Now let's get started with my mom's Italian cheesecake recipe.
For the crust…
1 cup graham cracker crumbs
1/4 cup finely chopped walnuts
3 tablespoons brown sugar
1 tablespoon ground cinnamon
2 teaspoons amaretto
1/2 teaspoon ground nutmeg
5 tablespoons butter, melted
For the filling…
2 pounds ricotta cheese
2/3 cup white sugar
1/3 cup all-purpose flour
1/4 teaspoon ground cinnamon
1 teaspoon amaretto
2 teaspoons orange zest
2 teaspoons vanilla extract
1/8 teaspoon salt
Preheat oven to 325 degrees. Set rack in the middle of the oven.
To make the crust...
- Butter and flour a 9 1/2 inch springform pan, and tap out excess flour.
- Mix all of your ingredients for the crust in a mixing bowl.
- Press your crust mixture evenly onto the bottom of the springform pan and bake for ten minutes.
To make the filling...
- Place the ricotta in a large mixing bowl, and stir it as smooth as possible with a rubber spatula.
- Stir the sugar and flour together thoroughly into the ricotta.
- Stir in the eggs 1 at a time.
- Blend in the vanilla, cinnamon, amaretto, orange zest, and salt.
- Pour batter into the prepared pan.
- Bake in a water bath [see below on how to create one] in the center of the oven for about 1 1/4 to 1 1/2 hours, until a light golden color. Make sure the center is fairly firm, and the point of a sharp knife inserted in the center comes out clean.
- Cool on a wire rack. Cover, and refrigerate at least 6 hours or overnight before removing from pan.
- [optional] Top with your favorite fresh berries
Making a water bath for your cheesecake...the result of which will be a cheesecake free of cracks.
What will you need:
- A larger baking or roasting pan that will fit your springform pan inside, and be able to hold boiling water.
- Heavy duty aluminum foil.
- Heat safe oven bag.
What you will do:
- Wrap your springform pan in the heat safe oven bag
- Then wrap the heavy duty aluminum foil around the sides.
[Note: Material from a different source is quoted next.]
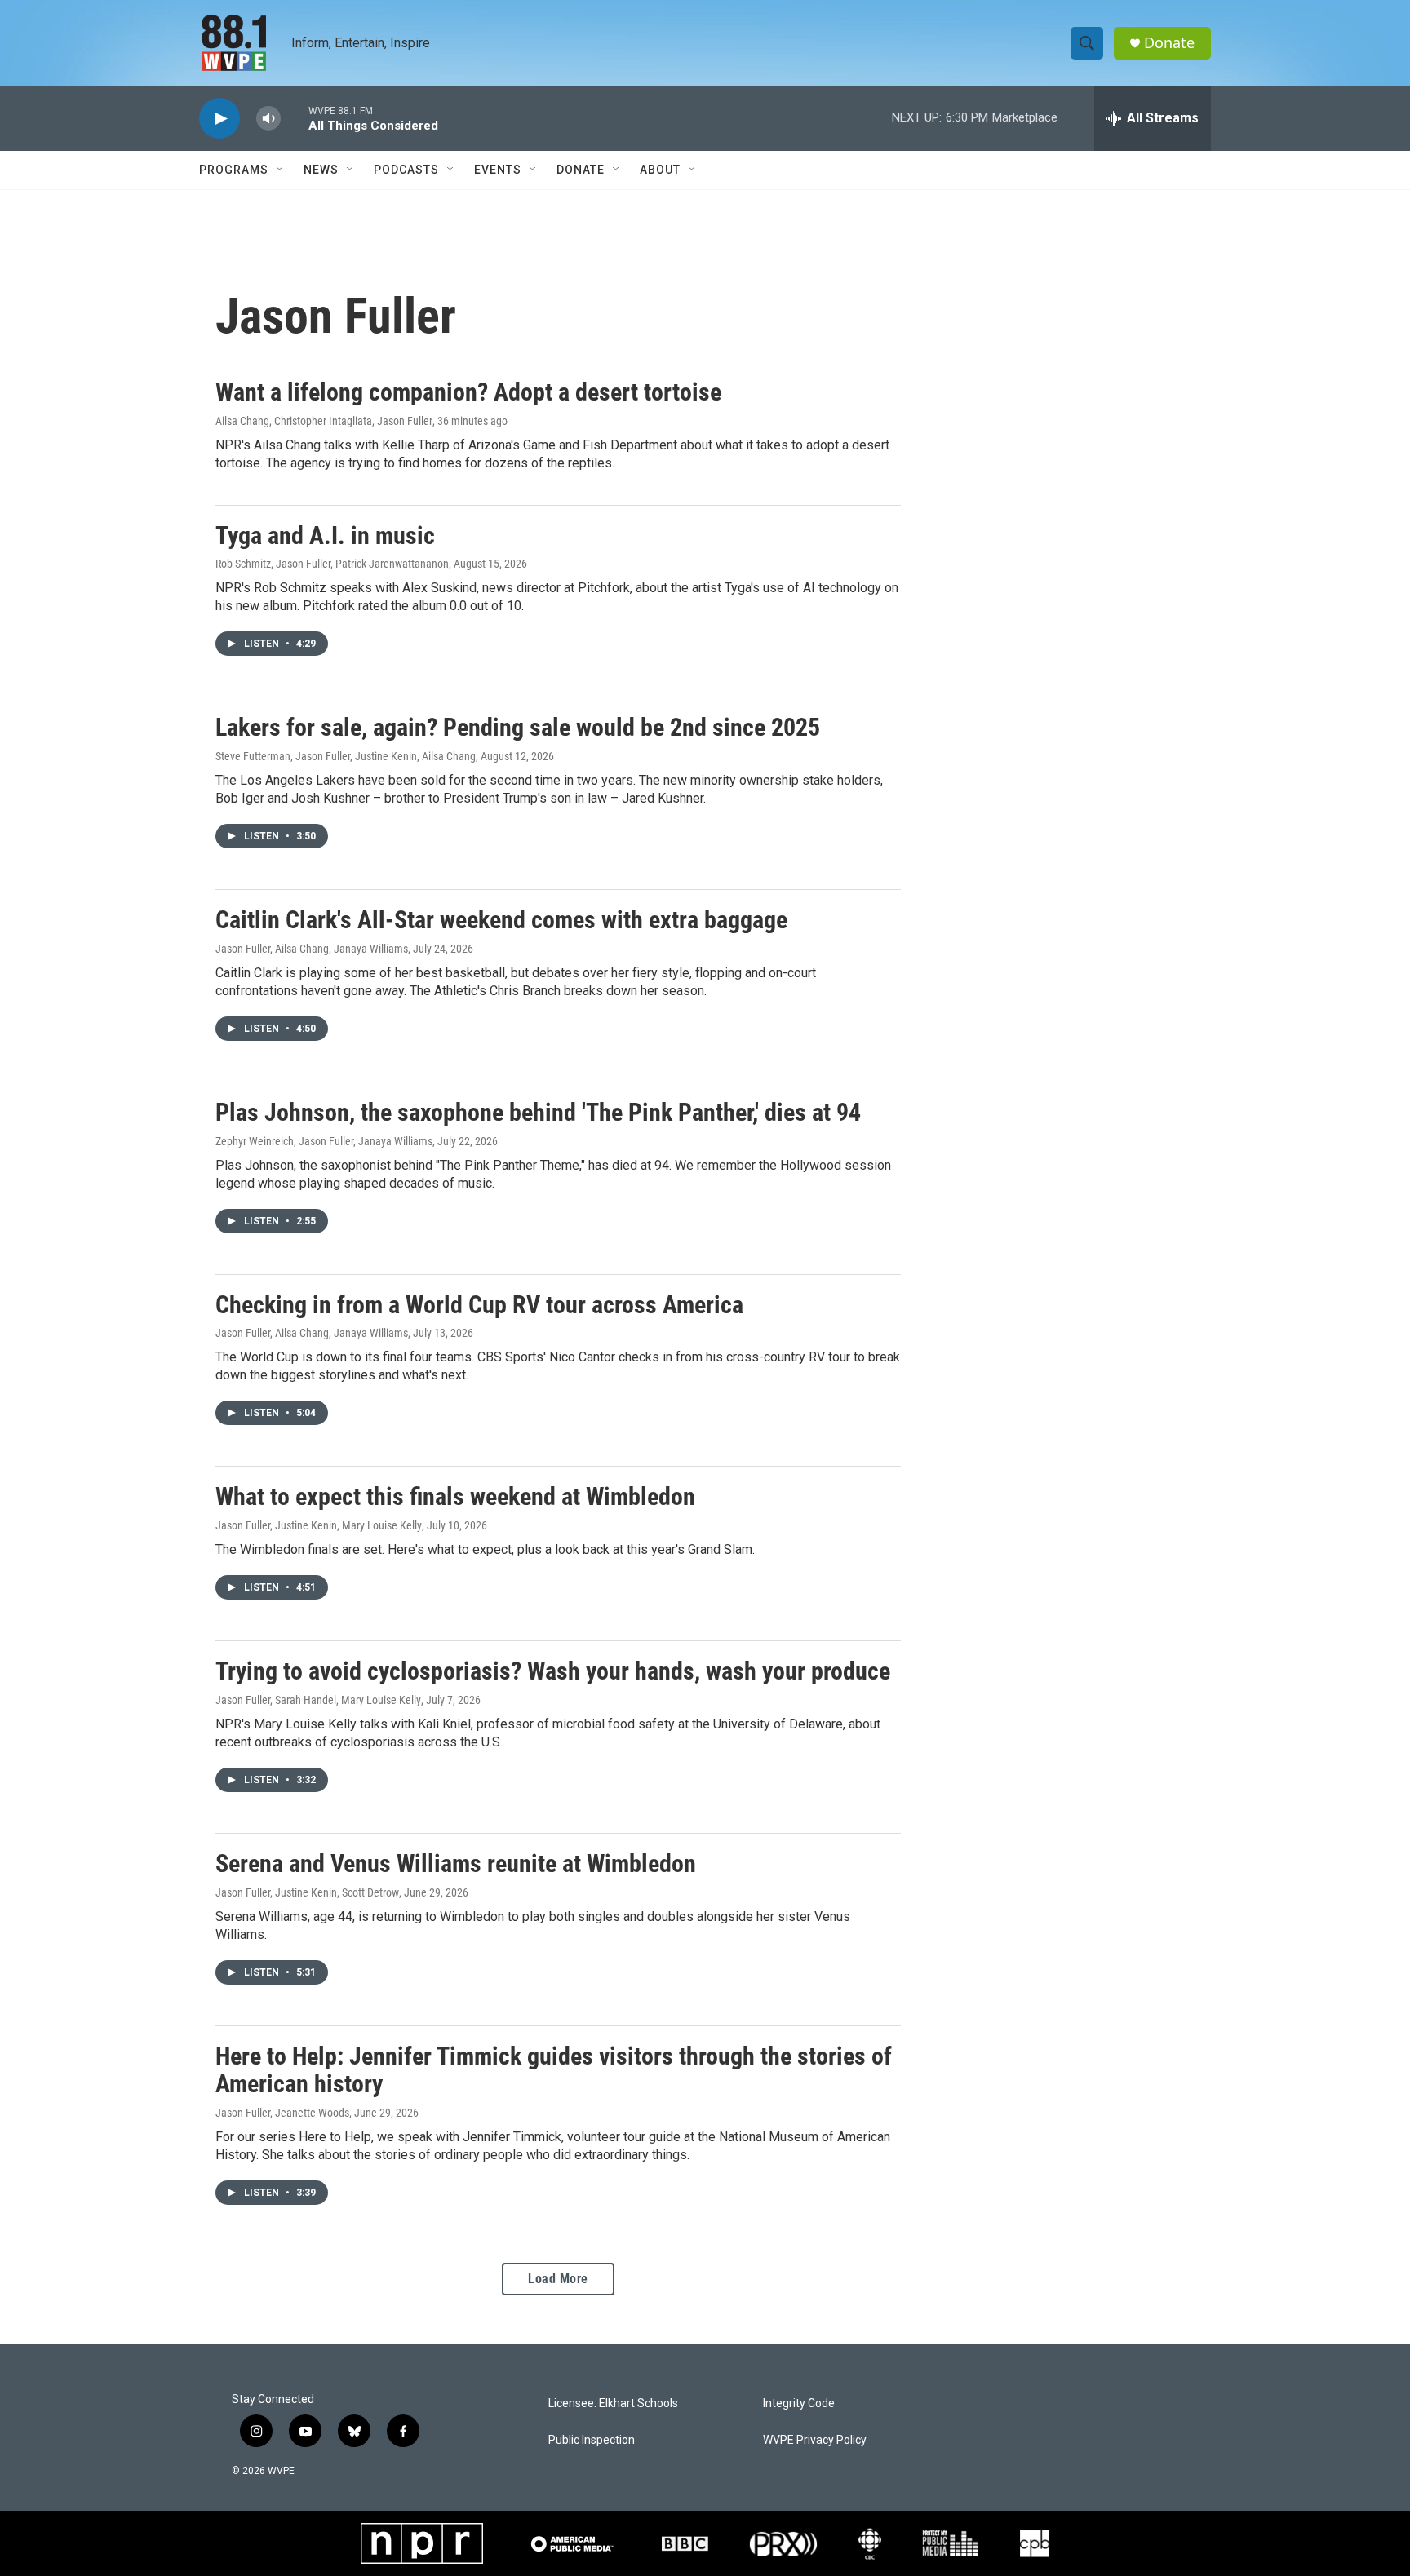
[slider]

The top of your springform pan should not be covered.
- Pour boiling water into the larger pan without splashing any on the cheesecake batter.
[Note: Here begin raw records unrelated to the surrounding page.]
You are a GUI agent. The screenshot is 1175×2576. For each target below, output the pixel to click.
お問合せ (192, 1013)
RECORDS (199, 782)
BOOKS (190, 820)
Sauternes, that goddess of wine, will be more expensive than you’re likely used to spending on wine, but it’s important to understand why.
Not only does the exact perfect weather need to happen for the grapes to be right for Sauternes (so in some years, an entire crop of grapes is left unsuited to make Sauternes), but each and every grape must be selected by hand (no machines have yet been invented to do the work).
Is it worth it? Every sip, both preceding and immediately following a delicate bite of creamy cheese cake, is both a reminder and an expression of respect for the incredible skill and dedicated labor that went into creating this liquid piece of art. And a perfect way to end a meal.
Primary Grapes: Sémillon.
Secondary Grapes: Sauvignon Blanc and Muscadelle.
Flavors: Honeyed apricots, peaches, candied citrus fruits, tropical fruits, butterscotch, marmalade, caramel and baking spices.
When visiting Chateau Climens in Barsac, Bordeaux, I took this picture while walking their rows of Sémillon grape vines. Their staff were incredibly kind, courteous, and generous with us as we participated in a vertical tasting spanning over 25 years. The acidity in Sauternes allows it to hold up nicely to time, and ages into mature, deep, rich baked notes not yet showing in younger years.
Expressing to you so much more than simply "enjoy your meal".